Asexuality refers to people who experience little or no sexual attraction, experience attraction without acting on it sexually, or experience sexual attraction differently based on other factors. Like most things, asexuality falls on a spectrum and encompasses many other identities. It's important to remember, however, that attraction and action are not always synonymous: some asexuals may reject the idea of sexual contact, but others may be sex-neutral and engage in sexual activity.
It's possible that some asexuals will have sex with someone else despite not having a libido or masturbating, but others will have sex with a partner because it brings a sense of connection.
From a Traditional Marriage to Kitchen Table Polyamory
Although Mikki never really had a high sex drive, it wasn’t until after the birth of her son, that she noticed her sex drive took a real nosedive. “I never had a high sex drive, but about a year after my son was born, I realized I had zero desire. My husband has a high sex drive, and I knew that it would not be sustainable to not have sex in our marriage at that time.”
She was determined to find an alternative to divorce and stumbled upon a polyamory conversation on Clubhouse.
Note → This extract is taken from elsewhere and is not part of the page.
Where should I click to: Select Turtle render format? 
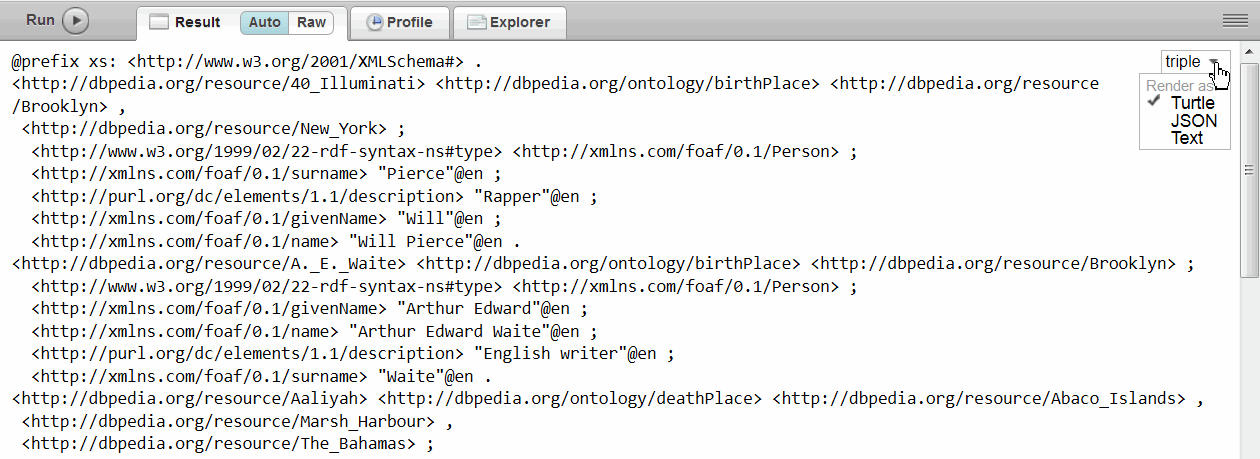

Upon doing her own research, she brought up the idea to their husband, who was receptive. “It’s so interesting to me that people weigh sex so heavily in relationships when even if you are having a ton of sex, it’s still a very small percentage of the relationship activity," Mikki shared.
They chose polyamory because Mikki still wanted to be married, but she also wanted to make sure that Raheem was getting his individual needs and desires met, even if that meant meeting them with someone else. “I think that we have been programmed to think that our spouses need to be our 'everything.' We do not operate like that. There is no one way that fits all when it comes to relationships, despite what society may try to tell you. Their path to doing this thing called life together may be different from yours, but they found what works for them. We have chosen to design a marriage that works for us,” Mikki explained.
"We have chosen to design a marriage that works for us. We both consent to each of us having everything from casual sex partners to lifetime partners if it should go there. We believe love is abundant and do not limit ourselves or each other on how we express it."
She continued, “We both consent to each of us having everything from casual sexual partners to lifetime partners if it should get there. We believe love is abundant and do not limit ourselves or each other on how we express it. Our dynamic is parallel with kitchen table poly aspirations.”
Kitchen table polyamory (KTP) is a polyamorous relationship in which all participants are on friendly terms enough to share a meal at the kitchen table. Basically, it means you have some form of relationship with your partner’s other partner, whether as a group or individually. A lot of times, KTP relationships are highly personal and rooted in mutual respect, communication, and friendship.
Intimacy in an Asexual Polyamorous Marriage
Mikki says she and her husband, Raheem, still share intimate moments despite being in a polyamorous marriage. “Our intimacy is emotional, intellectual, spiritual, and physical, although non-sexual. We are intentional about date nights weekly, surprising and delighting each other daily, and most of all, we communicate our needs regularly. In my opinion, our intimacy is top-tier! I give my husband full-body massages, mani-pedis and make sure I am giving him small physical touches/kisses throughout the day. He is also very intentional about showing me his love and affection.”
Raheem and Mikki now use their lives as examples for others. On their website, thepolycouplenextdoor.com, they coach people interested in learning how to be consensually non-monogamous. “We are both relationship coaches. I specialized in emotional regulation, and Raheem specializes in communication and conflict resolution. The same tools we use in our marriage help our clients succeed in polyamory."
Mikki advises people who may be asexual or seeking non-monogamy to communicate their needs openly and to consider seeking sex therapy or intimacy coaching. Building a strong relationship with a non-sexual partner requires both empathy and compassion.